Abstract: A group effect is generally assumed regarding the prolongation of the QT interval through butyrophenone antipsychotics like haloperidol. Consequently intravenous administration of benperidol is seen critically notwithstanding sparse evidence; thus benperidol and haloperidol were compared regarding their cardiac risk of prolonging the QT interval when administered intravenously for acute sedation of psychotic patients.
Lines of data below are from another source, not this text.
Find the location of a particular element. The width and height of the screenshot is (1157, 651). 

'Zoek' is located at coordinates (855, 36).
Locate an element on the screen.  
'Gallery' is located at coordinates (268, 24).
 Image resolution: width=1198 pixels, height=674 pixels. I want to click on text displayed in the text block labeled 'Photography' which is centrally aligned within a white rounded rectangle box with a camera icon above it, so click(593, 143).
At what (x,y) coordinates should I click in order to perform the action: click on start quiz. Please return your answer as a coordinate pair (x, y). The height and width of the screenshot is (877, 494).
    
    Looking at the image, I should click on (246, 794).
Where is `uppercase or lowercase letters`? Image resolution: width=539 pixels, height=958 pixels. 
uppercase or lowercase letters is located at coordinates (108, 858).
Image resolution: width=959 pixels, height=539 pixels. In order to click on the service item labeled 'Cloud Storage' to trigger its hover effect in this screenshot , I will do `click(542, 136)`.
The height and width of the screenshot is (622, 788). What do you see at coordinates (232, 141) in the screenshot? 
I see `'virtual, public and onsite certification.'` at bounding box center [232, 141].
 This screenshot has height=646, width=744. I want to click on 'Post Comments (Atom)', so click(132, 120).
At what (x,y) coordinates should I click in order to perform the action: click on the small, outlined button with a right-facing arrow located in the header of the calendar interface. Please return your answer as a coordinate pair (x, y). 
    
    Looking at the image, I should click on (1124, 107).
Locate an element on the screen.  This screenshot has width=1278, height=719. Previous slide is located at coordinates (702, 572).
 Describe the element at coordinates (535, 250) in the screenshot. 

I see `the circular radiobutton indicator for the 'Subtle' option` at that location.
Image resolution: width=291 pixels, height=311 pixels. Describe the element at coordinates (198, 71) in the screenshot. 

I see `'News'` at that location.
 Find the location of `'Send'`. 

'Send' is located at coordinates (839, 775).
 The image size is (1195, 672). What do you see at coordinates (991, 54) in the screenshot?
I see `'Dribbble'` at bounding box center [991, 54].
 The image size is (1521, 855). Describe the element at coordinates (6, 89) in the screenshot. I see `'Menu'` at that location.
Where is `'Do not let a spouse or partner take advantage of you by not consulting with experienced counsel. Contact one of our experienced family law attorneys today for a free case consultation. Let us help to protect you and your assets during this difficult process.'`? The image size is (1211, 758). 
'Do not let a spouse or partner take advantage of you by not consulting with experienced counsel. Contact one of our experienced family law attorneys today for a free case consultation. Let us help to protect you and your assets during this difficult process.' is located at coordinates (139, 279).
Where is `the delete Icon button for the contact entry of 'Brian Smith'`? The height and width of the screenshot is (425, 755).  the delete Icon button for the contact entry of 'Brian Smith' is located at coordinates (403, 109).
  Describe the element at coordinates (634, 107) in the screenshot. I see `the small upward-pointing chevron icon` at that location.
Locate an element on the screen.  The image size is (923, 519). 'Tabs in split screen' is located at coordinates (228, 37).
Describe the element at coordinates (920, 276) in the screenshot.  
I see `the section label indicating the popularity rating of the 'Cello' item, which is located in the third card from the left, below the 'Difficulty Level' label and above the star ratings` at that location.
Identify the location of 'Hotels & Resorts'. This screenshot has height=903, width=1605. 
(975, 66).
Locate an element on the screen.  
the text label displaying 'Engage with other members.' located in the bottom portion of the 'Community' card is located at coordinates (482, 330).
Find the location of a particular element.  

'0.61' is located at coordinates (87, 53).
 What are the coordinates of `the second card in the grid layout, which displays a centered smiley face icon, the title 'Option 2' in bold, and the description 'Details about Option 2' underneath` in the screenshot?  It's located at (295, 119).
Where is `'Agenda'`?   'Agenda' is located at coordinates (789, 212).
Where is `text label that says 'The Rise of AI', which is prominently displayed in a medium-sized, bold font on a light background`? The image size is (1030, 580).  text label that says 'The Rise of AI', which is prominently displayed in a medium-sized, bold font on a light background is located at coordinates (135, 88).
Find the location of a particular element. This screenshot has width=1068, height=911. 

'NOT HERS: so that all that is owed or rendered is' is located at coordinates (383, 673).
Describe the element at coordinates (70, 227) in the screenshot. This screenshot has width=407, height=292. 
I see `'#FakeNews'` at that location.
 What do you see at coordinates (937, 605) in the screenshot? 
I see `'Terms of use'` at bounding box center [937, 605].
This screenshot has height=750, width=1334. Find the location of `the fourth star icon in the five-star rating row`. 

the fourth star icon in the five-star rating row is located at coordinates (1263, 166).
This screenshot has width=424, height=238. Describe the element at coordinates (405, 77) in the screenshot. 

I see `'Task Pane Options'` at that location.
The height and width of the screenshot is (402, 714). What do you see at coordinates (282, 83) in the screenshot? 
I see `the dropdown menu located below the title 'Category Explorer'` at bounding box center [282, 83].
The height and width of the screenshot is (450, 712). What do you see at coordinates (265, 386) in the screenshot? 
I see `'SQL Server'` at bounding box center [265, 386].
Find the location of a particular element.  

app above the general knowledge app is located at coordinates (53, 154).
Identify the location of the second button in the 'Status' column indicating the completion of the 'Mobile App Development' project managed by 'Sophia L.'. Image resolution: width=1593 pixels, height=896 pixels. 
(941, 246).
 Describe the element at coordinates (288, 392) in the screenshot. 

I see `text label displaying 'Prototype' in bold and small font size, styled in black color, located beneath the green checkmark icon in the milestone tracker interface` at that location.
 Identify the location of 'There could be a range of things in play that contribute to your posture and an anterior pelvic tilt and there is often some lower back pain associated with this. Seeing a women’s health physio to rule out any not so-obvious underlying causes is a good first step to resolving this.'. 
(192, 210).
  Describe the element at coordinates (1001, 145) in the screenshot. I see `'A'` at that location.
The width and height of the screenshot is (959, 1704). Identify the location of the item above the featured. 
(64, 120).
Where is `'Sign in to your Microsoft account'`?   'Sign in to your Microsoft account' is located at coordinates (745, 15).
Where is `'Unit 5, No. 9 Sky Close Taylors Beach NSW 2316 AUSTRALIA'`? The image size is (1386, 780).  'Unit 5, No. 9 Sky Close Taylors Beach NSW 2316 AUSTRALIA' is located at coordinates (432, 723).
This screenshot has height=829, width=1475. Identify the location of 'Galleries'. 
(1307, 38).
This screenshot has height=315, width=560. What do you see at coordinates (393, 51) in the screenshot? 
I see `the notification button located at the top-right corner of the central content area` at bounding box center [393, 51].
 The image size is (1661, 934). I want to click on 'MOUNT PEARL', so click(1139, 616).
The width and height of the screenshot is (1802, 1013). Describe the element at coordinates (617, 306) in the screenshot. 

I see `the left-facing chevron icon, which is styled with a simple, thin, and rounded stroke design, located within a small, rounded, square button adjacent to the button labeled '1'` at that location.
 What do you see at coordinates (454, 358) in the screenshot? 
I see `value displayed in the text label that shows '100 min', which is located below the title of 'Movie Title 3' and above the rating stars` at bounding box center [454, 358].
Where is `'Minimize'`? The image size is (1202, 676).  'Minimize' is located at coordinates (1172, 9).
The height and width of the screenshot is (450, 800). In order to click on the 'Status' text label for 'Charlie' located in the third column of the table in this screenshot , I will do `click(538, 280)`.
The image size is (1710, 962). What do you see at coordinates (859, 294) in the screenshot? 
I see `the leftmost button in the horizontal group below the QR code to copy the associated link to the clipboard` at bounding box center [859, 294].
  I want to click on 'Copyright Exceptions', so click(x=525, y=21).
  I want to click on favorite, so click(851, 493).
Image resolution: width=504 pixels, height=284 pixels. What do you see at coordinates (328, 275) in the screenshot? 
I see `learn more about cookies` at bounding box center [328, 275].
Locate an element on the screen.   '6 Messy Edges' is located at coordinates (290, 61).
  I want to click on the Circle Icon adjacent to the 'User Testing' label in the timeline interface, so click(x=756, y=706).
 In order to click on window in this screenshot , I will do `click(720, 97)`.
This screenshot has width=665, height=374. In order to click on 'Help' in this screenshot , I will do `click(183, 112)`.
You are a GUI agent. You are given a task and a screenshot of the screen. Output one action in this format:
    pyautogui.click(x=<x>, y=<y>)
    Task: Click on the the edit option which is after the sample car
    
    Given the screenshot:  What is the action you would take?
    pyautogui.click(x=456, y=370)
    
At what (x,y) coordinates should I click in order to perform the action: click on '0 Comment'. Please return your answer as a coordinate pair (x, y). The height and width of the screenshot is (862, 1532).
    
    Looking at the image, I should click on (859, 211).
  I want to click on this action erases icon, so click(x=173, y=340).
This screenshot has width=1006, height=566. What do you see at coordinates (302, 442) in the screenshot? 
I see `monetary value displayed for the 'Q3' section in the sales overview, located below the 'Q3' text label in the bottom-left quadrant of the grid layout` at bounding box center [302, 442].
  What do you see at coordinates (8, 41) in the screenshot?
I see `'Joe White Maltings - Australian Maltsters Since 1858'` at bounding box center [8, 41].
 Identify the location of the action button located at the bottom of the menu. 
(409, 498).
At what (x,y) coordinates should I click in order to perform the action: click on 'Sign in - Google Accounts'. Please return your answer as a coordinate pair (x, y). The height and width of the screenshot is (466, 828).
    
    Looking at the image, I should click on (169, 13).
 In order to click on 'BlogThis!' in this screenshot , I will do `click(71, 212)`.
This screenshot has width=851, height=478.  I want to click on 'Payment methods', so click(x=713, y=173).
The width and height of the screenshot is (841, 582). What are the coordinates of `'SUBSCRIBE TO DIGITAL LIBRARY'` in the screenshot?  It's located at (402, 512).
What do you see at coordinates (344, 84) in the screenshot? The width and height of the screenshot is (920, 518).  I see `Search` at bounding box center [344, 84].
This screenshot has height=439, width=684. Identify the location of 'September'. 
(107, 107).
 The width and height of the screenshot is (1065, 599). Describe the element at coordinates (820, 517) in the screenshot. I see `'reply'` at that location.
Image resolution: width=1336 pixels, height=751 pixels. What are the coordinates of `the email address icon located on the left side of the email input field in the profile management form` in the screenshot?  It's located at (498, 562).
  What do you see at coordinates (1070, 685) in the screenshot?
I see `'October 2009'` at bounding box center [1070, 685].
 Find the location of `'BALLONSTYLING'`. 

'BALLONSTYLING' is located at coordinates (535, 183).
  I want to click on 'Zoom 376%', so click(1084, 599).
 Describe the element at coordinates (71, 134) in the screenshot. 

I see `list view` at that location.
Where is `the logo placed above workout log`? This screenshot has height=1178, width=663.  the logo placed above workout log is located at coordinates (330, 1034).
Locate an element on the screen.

The QT interval was measured by a 12-lead ECG. For the correction of QT values Bazett's formula was used. The resulting QTc intervals of the benperidol and the haloperidol group were compared using Mann-Whitney U-test. Our data provide statistical evidence for benperidol being less prone to cause QTc prolongation than haloperidol (p = 0.049). The results of our study indicate a more favourable risk profile of benperidol compared to haloperidol regarding QTc prolongation when administered intravenously.